Keyboard shortcuts

Press or to navigate between chapters

Press S or / to search in the book

Press ? to show this help

Press Esc to hide this help

MPSC Channel Tuning - Operational Runbook

Last Updated: 2025-12-10 Owner: Platform Engineering Related: ADR: Bounded MPSC Channels | Circuit Breakers | Backpressure Architecture

Overview

This runbook provides operational guidance for monitoring, diagnosing, and tuning MPSC channel buffer sizes in the tasker-core system.

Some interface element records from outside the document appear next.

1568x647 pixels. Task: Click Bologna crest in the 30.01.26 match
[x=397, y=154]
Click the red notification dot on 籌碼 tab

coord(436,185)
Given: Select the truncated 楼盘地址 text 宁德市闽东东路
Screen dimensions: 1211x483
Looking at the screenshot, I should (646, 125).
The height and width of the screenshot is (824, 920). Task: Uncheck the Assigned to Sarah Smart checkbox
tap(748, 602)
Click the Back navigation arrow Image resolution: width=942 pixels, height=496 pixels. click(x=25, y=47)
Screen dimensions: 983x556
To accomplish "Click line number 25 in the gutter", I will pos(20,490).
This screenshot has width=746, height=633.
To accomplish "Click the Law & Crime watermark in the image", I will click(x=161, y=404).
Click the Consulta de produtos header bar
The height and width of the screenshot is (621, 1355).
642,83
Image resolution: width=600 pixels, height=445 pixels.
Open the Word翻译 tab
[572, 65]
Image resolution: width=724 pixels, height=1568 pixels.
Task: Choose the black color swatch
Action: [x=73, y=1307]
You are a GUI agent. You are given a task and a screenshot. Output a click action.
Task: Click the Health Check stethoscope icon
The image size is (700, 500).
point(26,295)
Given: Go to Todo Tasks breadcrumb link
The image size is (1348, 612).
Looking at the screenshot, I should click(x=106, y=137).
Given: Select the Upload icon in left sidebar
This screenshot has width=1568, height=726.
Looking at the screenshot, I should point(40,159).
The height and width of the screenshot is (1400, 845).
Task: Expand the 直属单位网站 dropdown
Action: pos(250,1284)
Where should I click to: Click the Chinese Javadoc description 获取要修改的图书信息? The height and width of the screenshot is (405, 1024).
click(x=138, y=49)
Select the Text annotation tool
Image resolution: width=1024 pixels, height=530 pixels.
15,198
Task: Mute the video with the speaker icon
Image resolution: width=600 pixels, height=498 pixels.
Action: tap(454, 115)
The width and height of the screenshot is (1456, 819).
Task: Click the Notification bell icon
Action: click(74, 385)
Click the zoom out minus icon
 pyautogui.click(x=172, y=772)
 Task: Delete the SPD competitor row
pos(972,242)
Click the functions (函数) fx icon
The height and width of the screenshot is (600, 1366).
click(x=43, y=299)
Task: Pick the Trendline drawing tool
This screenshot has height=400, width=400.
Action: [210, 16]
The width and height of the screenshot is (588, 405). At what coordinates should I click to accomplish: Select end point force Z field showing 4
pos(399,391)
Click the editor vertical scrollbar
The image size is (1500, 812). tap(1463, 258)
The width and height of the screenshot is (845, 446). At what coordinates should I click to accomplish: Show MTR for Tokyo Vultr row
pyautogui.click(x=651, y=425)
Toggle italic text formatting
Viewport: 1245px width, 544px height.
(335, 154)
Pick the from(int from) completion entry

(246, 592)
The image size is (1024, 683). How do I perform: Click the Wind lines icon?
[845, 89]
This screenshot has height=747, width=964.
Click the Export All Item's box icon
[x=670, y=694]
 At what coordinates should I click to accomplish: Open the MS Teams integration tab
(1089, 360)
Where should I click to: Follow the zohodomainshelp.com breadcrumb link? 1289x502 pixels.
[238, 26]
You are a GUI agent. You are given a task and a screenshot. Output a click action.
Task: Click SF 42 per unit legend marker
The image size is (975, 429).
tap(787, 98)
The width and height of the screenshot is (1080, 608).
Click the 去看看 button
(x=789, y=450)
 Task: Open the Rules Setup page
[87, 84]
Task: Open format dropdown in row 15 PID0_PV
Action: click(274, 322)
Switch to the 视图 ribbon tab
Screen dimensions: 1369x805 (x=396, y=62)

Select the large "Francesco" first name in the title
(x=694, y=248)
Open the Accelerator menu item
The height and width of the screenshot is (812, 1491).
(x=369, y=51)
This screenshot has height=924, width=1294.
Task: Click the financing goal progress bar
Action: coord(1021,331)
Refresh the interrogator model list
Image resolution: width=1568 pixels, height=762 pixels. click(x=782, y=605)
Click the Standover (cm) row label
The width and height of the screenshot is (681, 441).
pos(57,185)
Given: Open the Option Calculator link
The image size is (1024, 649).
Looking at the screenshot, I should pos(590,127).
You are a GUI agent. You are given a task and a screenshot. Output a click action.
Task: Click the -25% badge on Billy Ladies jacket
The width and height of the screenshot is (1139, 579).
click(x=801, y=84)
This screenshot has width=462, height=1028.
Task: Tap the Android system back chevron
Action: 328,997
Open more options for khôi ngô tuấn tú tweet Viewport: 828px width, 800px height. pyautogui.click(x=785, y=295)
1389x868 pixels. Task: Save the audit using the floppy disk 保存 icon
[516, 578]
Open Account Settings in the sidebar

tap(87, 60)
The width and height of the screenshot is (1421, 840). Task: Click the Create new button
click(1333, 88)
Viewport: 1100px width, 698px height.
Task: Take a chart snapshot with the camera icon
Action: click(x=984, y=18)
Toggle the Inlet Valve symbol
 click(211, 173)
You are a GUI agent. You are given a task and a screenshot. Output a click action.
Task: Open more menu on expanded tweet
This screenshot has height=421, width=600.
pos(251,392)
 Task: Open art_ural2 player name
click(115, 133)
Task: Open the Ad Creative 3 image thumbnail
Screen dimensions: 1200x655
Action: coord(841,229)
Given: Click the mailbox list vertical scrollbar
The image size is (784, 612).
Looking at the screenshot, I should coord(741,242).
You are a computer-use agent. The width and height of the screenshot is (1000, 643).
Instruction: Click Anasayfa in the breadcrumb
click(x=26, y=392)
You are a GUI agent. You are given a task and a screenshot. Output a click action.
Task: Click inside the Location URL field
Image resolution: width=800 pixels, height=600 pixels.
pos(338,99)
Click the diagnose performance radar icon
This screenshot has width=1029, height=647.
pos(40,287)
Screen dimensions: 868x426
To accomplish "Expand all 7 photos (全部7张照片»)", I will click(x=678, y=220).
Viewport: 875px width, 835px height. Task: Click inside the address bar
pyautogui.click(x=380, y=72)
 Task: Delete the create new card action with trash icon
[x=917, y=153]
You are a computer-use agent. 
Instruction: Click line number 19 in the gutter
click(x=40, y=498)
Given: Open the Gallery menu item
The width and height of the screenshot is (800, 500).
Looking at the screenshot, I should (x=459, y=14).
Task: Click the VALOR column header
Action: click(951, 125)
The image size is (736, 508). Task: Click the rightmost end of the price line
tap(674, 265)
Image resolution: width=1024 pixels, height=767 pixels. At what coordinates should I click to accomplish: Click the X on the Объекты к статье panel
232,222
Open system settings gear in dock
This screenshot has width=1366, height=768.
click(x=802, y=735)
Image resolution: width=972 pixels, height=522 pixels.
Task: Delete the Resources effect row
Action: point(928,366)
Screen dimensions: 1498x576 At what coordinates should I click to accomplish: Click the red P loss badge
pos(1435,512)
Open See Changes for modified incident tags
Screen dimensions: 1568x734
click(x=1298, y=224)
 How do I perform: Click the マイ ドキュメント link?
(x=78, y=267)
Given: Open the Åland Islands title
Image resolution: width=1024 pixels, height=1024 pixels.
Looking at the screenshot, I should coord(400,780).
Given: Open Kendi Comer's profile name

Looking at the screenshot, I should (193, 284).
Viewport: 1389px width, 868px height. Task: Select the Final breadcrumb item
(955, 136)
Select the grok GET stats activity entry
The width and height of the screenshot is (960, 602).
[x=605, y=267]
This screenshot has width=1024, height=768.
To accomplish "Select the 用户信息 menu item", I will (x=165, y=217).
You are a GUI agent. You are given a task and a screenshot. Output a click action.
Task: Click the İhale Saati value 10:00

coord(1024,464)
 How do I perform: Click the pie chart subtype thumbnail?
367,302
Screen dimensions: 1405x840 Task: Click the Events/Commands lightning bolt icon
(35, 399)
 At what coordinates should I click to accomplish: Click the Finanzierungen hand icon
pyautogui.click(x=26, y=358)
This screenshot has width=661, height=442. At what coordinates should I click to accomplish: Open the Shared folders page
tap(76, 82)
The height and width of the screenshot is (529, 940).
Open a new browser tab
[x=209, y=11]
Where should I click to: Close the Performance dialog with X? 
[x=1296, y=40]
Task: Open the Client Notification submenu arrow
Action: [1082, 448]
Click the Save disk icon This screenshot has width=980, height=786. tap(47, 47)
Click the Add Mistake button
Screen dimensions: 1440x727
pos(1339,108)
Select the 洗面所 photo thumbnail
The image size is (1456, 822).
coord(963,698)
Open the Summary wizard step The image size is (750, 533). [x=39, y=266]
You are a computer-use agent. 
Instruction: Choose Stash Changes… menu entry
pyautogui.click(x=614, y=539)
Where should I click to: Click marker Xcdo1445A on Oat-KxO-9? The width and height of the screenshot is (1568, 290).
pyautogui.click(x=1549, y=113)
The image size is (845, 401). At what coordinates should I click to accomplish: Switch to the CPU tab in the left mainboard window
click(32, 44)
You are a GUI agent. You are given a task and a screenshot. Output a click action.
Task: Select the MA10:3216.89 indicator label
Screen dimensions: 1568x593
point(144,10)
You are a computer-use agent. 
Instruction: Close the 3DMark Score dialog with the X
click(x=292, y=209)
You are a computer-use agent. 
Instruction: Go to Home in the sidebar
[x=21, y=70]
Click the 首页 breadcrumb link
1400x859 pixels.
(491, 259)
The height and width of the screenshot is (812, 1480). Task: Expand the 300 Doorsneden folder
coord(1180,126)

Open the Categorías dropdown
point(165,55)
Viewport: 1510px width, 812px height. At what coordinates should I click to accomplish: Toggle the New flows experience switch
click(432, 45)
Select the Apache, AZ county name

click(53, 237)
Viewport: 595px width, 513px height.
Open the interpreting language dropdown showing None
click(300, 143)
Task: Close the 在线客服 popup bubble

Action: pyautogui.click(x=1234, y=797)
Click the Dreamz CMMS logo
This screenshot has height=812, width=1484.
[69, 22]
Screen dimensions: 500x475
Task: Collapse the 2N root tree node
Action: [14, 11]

All channels are bounded with configurable capacities to prevent unbounded memory growth.

Quick Reference

Configuration Files

FilePurposeWhen to Edit
config/tasker/base/mpsc_channels.tomlBase configurationDefault values
config/tasker/environments/test/mpsc_channels.tomlTest overridesTest environment tuning
config/tasker/environments/development/mpsc_channels.tomlDev overridesLocal development tuning
config/tasker/environments/production/mpsc_channels.tomlProd overridesProduction capacity planning

Key Metrics

MetricDescriptionAlert Threshold
mpsc_channel_usage_percentCurrent fill percentage> 80%
mpsc_channel_capacityConfigured buffer sizeN/A (informational)
mpsc_channel_full_events_totalOverflow events counter> 0 (indicates backpressure)

Default Buffer Sizes

ChannelBaseTestDevelopmentProduction
Orchestration command100010010005000
PGMQ notifications10000100001000050000
Task readiness10001005005000
Worker command1000100010002000
Event publisher50005000500010000
Ruby FFI100010005002000

Monitoring and Alerting

Critical: Channel Saturation

# Alert when any channel is >90% full for 5 minutes
mpsc_channel_usage_percent > 90

Action: Immediate capacity increase or identify bottleneck

Warning: Channel High Usage

# Alert when any channel is >80% full for 15 minutes
mpsc_channel_usage_percent > 80

Action: Plan capacity increase, investigate throughput

Info: Channel Overflow Events

# Alert on any overflow events
rate(mpsc_channel_full_events_total[5m]) > 0

Action: Review backpressure handling, consider capacity increase

Grafana Queries

Channel Usage by Component

max by (channel, component) (mpsc_channel_usage_percent)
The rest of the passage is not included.